___ Input data ___

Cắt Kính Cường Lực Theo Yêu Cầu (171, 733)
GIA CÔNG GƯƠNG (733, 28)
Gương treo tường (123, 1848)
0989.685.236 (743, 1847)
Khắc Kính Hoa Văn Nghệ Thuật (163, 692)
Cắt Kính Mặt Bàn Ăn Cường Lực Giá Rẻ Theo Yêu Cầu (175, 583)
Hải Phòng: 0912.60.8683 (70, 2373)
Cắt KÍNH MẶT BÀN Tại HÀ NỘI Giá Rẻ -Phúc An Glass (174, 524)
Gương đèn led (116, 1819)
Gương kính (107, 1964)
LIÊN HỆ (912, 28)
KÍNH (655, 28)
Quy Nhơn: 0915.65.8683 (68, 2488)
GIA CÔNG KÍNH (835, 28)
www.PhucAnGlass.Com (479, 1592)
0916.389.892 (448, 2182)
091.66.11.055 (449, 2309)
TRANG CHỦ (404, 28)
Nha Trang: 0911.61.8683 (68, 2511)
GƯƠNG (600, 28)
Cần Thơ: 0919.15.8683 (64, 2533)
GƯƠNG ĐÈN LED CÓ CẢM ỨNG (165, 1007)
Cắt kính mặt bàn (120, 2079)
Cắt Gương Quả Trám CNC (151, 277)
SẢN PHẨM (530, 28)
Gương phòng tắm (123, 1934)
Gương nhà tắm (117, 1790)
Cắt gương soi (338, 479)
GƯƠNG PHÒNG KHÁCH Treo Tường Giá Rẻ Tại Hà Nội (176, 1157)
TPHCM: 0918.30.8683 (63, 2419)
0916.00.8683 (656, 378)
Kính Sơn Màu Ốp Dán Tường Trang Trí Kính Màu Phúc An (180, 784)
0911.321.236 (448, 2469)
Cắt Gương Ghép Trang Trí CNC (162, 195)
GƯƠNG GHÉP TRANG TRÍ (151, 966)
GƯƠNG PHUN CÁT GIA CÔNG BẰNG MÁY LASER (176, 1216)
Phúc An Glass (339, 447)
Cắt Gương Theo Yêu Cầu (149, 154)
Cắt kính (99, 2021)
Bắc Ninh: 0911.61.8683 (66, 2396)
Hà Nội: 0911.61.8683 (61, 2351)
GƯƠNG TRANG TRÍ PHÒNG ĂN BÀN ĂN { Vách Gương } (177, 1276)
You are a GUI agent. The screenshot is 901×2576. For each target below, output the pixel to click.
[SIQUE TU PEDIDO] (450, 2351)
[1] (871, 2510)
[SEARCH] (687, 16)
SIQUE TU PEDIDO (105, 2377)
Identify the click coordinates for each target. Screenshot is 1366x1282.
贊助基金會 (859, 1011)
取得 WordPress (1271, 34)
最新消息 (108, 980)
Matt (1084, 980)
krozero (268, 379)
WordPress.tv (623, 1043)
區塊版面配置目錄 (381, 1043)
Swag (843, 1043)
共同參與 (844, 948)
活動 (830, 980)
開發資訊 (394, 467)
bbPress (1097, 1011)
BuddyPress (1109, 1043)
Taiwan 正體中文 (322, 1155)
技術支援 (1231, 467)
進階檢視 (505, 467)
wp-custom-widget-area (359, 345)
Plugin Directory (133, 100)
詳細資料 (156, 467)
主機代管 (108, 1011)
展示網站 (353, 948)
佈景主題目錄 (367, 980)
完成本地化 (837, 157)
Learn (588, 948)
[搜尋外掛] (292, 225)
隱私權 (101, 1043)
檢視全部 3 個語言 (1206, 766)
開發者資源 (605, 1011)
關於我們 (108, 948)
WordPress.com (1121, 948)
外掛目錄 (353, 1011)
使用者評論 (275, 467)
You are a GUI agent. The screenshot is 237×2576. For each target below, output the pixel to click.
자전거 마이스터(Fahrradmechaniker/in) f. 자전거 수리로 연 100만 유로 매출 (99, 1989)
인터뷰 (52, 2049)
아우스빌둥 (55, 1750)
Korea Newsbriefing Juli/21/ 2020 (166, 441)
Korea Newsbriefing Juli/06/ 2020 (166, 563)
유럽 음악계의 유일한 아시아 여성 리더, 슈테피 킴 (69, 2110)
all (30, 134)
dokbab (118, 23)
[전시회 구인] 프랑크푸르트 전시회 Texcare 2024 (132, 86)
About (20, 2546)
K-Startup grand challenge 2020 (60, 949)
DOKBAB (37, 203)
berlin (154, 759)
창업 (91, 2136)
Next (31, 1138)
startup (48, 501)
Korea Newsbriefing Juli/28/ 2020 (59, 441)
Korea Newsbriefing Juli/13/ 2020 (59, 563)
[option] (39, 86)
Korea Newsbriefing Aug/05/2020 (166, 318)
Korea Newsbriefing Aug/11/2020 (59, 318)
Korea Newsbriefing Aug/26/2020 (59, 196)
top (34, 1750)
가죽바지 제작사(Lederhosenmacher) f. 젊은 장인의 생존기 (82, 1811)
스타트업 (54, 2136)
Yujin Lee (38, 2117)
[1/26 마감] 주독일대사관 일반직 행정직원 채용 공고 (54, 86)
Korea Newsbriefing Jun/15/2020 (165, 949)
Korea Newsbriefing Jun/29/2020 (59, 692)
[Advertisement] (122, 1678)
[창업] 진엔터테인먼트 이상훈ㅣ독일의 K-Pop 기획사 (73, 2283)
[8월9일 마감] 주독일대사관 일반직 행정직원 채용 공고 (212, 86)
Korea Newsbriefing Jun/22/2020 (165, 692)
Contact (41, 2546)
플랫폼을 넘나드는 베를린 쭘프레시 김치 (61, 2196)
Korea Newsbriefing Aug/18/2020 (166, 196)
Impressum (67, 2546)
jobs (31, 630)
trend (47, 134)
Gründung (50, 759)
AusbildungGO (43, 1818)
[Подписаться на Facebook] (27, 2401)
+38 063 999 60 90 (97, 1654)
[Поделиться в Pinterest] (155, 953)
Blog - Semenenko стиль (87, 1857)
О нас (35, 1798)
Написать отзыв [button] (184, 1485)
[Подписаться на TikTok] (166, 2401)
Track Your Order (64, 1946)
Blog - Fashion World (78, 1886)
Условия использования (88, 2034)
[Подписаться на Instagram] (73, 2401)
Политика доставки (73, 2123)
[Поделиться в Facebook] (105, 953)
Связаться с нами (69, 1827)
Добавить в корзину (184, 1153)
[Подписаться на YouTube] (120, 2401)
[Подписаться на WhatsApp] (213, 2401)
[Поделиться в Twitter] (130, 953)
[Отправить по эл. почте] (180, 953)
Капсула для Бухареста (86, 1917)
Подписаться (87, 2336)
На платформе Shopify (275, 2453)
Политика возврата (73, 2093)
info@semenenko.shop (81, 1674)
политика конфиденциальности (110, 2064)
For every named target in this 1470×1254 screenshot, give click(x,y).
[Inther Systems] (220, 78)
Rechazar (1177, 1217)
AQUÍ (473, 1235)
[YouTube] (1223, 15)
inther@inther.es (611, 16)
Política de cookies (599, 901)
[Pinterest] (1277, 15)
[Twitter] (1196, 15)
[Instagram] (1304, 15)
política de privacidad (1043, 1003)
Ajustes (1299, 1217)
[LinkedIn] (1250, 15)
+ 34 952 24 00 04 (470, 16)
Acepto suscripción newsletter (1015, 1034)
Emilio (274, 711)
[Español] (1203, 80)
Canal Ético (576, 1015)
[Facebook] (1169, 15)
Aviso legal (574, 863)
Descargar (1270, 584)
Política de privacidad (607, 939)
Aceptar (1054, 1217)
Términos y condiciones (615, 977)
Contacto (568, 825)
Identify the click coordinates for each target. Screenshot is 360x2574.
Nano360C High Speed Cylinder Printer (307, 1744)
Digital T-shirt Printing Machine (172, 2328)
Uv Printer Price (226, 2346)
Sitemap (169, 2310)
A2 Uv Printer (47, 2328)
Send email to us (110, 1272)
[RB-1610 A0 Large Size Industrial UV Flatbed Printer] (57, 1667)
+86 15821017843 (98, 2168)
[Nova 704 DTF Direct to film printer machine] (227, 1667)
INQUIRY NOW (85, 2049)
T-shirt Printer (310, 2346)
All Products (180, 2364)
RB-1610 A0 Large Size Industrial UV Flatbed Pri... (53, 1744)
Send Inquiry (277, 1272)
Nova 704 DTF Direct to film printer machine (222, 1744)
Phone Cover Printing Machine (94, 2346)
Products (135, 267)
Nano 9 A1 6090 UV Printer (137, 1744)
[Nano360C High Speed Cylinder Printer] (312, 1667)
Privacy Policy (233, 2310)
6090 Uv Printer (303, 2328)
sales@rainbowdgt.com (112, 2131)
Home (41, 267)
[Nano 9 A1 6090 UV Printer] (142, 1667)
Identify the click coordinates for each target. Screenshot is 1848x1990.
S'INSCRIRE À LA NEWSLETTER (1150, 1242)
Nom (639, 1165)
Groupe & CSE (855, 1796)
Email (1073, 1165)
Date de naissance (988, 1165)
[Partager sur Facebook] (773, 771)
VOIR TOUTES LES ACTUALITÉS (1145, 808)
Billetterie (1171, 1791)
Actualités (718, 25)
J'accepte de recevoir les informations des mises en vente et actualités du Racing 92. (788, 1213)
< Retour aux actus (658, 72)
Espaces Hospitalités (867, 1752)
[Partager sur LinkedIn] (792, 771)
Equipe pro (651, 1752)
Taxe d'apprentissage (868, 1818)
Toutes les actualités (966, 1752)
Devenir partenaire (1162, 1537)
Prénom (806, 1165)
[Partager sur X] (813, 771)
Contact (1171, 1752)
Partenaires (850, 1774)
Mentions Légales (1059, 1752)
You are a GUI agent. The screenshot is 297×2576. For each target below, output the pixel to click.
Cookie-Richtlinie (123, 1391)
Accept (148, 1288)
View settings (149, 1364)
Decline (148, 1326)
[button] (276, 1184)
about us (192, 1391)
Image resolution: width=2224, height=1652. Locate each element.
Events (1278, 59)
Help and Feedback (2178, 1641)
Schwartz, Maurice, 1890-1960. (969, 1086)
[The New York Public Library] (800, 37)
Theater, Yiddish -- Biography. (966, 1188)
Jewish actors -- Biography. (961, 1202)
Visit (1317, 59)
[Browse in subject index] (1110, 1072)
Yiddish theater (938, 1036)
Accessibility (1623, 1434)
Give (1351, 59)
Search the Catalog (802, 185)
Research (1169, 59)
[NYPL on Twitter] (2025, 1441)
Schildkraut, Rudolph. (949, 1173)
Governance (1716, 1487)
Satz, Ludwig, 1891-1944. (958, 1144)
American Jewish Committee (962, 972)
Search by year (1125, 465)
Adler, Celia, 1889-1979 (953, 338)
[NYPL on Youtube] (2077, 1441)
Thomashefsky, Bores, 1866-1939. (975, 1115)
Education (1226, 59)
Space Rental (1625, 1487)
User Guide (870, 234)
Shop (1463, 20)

___

**Task to complete**
Exactly the lines from the one containing "Satz, Ludwig, 1891-1944. (958, 1144)" through the final line above, and only those, should be given again.

**Response to this exercise**
Satz, Ludwig, 1891-1944. (958, 1144)
American Jewish Committee (962, 972)
Search by year (1125, 465)
Adler, Celia, 1889-1979 (953, 338)
[NYPL on Youtube] (2077, 1441)
Thomashefsky, Bores, 1866-1939. (975, 1115)
Education (1226, 59)
Space Rental (1625, 1487)
User Guide (870, 234)
Shop (1463, 20)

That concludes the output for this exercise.